**Assigned task**
Report each line of the data that includes the word "will".

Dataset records
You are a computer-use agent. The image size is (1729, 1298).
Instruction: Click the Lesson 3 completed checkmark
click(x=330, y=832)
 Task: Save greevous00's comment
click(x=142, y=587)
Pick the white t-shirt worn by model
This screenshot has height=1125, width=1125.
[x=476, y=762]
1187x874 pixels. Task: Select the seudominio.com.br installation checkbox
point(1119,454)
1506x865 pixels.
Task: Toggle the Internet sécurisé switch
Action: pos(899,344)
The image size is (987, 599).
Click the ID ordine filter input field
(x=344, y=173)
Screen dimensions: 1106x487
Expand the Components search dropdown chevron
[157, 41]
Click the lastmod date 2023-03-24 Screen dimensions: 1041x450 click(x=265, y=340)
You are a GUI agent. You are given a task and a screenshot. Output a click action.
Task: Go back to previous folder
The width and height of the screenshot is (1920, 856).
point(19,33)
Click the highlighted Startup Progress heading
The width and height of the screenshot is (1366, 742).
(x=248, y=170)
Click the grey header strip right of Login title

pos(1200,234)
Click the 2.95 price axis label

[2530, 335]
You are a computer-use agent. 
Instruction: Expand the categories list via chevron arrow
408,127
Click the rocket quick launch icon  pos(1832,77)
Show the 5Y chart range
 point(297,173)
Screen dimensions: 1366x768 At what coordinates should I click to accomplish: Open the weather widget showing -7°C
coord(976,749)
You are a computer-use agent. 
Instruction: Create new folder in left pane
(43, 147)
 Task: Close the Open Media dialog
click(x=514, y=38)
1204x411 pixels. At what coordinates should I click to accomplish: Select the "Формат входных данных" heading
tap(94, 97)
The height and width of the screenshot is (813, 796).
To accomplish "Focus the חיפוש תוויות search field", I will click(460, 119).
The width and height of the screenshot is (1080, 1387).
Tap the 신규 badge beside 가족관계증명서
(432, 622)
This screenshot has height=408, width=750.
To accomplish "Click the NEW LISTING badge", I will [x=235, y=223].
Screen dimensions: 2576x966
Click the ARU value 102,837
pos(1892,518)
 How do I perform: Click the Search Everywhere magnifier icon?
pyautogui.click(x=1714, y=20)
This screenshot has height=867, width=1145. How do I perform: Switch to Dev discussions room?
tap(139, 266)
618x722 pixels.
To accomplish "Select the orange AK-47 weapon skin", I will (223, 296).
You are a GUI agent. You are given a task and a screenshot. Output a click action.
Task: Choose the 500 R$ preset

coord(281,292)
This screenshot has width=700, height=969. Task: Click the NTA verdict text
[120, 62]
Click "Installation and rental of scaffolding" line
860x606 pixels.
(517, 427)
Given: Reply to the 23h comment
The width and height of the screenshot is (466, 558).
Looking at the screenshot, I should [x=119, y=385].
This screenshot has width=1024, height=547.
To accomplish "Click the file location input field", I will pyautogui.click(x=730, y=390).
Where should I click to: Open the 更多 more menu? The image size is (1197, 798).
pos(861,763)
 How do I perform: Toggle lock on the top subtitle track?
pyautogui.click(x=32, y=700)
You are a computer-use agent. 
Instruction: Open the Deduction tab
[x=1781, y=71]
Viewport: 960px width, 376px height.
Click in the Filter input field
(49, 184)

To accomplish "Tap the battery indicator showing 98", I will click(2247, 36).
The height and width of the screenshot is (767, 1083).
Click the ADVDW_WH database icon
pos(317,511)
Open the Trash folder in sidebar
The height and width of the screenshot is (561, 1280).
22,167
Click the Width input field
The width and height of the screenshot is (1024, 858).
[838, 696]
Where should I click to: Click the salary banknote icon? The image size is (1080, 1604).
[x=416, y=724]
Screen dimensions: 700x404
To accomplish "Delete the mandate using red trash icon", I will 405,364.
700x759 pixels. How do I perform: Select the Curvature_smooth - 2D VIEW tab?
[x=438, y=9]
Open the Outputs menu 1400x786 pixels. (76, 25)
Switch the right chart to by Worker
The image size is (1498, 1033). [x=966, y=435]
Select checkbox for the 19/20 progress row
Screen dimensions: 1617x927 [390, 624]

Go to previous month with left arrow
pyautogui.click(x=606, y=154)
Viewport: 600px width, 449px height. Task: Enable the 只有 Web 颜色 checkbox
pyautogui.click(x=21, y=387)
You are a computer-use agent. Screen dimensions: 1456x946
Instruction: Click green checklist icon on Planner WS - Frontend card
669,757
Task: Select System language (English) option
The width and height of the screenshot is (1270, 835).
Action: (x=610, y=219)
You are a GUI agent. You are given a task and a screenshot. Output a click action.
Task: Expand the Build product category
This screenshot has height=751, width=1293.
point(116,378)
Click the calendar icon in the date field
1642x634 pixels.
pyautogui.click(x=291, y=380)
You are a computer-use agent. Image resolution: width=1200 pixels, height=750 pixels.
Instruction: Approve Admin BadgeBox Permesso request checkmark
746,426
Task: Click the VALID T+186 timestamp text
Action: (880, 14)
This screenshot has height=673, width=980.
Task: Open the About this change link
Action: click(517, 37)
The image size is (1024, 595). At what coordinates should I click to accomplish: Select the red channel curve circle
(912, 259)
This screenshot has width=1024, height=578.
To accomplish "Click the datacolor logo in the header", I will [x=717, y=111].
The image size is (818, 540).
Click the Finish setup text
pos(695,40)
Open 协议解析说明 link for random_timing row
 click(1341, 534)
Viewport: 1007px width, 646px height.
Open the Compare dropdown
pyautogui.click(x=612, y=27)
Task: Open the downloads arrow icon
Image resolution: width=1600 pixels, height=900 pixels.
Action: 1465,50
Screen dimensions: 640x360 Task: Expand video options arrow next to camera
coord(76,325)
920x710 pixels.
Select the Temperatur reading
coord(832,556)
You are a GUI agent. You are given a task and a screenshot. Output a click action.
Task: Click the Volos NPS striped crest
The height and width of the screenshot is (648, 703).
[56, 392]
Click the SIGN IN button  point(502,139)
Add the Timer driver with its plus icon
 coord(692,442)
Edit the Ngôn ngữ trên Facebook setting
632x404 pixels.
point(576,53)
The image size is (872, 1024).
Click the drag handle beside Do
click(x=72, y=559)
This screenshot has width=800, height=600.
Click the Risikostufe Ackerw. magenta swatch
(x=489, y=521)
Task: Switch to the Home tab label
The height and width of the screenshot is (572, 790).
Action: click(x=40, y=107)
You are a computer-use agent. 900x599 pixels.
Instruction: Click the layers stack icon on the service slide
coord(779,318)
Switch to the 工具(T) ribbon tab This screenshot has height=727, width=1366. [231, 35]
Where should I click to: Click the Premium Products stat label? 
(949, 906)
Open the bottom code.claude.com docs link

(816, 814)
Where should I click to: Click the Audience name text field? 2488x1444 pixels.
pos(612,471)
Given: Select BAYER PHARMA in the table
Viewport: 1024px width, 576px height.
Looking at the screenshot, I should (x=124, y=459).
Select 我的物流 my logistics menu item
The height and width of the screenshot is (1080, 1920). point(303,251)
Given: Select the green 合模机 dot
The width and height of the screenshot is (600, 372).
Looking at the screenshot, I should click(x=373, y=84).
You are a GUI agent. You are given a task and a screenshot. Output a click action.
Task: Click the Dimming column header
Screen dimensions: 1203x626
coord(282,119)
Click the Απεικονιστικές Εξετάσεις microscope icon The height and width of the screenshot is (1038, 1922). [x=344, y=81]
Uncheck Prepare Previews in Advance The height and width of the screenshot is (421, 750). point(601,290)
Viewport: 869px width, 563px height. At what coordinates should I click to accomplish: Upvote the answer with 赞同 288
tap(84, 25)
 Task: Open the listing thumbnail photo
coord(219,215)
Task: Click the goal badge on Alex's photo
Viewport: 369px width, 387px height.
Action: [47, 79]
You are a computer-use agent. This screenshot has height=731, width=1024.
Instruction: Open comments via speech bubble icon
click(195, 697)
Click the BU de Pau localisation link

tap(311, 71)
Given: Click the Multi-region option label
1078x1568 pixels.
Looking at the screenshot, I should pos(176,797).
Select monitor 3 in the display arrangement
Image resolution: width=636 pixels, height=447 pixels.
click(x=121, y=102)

**Answer to the exercise**
To accomplish "Focus the חיפוש תוויות search field", I will click(460, 119).
To accomplish "Click the NEW LISTING badge", I will [x=235, y=223].
To accomplish "Select the orange AK-47 weapon skin", I will (223, 296).
To accomplish "Click the file location input field", I will pyautogui.click(x=730, y=390).
To accomplish "Tap the battery indicator showing 98", I will click(2247, 36).
To accomplish "Delete the mandate using red trash icon", I will 405,364.
To accomplish "Click the datacolor logo in the header", I will [x=717, y=111].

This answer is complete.